Des députés marquent une fois de plus leur rejet de la peine de mort. Ils ont de nouveau avancé comme argument la pratique coloniale de la mise à mort qui a coûté la vie à des centaines d’Algériens militants pour l’indépendance de leur pays. Mais le Président Ben Bella, justifie la peine de mort par la situation que traverse le pays qui fait que le pouvoir est « contraint » de la maintenir. Il reconnait cependant qu’elle « constitue évidemment […] un problème qui doit faire réfléchir tous les patriotes sincères ». Mais, le vote en faveur du maintien de la peine de mort est, toutefois, considéré comme un « devoir ».

Les voix discordantes ne sont pas passées sous silence. Ali Haroun, membre de l’Assemblée Nationale, juriste de formation, et ancien chef de la Fédération du FLN en France, est parmi les quelques députés qui ont pris la parole après le chef d’Etat de l’époque. Il affirme son opposition à la peine de mort au nom de « sa conscience et du sens de responsabilité ». En sa qualité d’avocat, il évoque les différentes raisons qui devraient conduire à l’abolition de la peine de mort, qu’il qualifie de « pratique sanguinaire ».
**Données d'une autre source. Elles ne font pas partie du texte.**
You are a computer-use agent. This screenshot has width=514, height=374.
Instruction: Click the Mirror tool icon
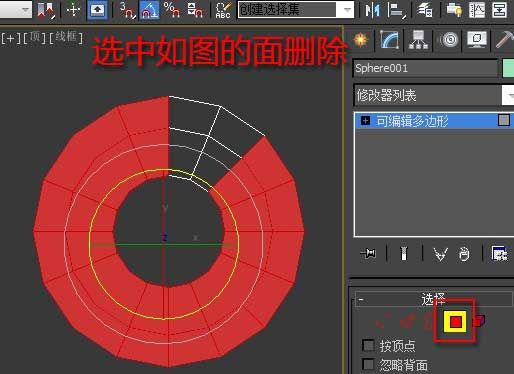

 M. Haroun admet qu’il ne « se fait pas grande illusion sur le sort de la proposition », mais émet le vœu que « peut-être les Assemblées à venir verront la suppression de cette peine, car, au fond, ce n’est pas avec l’intimidation que l’on peut faire progresser l’humanité, c’est plutôt par le bon exemple ».

Cette loi, constituée de deux articles seulement, a été votée par la majorité des députés en mai 1964. Elle stipule que « la peine de mort, qui ne peut être prononcée que conformément aux principes islamiques, s’exécute par fusillade ».

La peine de mort a été alors prononcée contre plusieurs personnalités politiques opposées au pouvoir du tandem Boumediene-Ben Bella. On cite notamment le Colonel Ahmed Chaabani, Hocine Aït Ahmed et Mohamed Boudiaf. Seul le colonel Chaabani a été exécuté en septembre 1964.

La peine de mort continuera d’être appliquée. En 1970, l’un des auteurs du rapt du fils de Abdelmalek Temmam, gouverneur de la Banque d’Algérie a été condamné à mort et exécuté. De nombreuses condamnations à mort ont été prononcées durant la décennie noire.

Le 31 août 1993, quatre personnes accusées dans l’affaire de l’explosion de l’aéroport d’Alger (9 morts et 123 blessés) sont exécutées.  Ce sont les dernières exécutions, l’Algérie observant, à partir du mois de septembre, et sous l’effet d’un débat imposé surtout par les instances internationales, un moratoire à l’application de la peine de mort. Aucune autre exécution n’a eu lieu après celles du 31 août 1993.

Mais la peine de mort, qui reste en vigueur dans la législation, continue d’être prononcée par les tribunaux.  En octobre 2017, la directrice du bureau d’Amnesty International à Alger, Hassina Oussedik a donné le chiffre global « de 500 personnes condamnées à la peine capitale en Algérie ».

Pour l’année 2018, elle n’a noté qu’une seule condamnation à mort contre 27 en 2017, 50 en 2016 et 62 en 2015.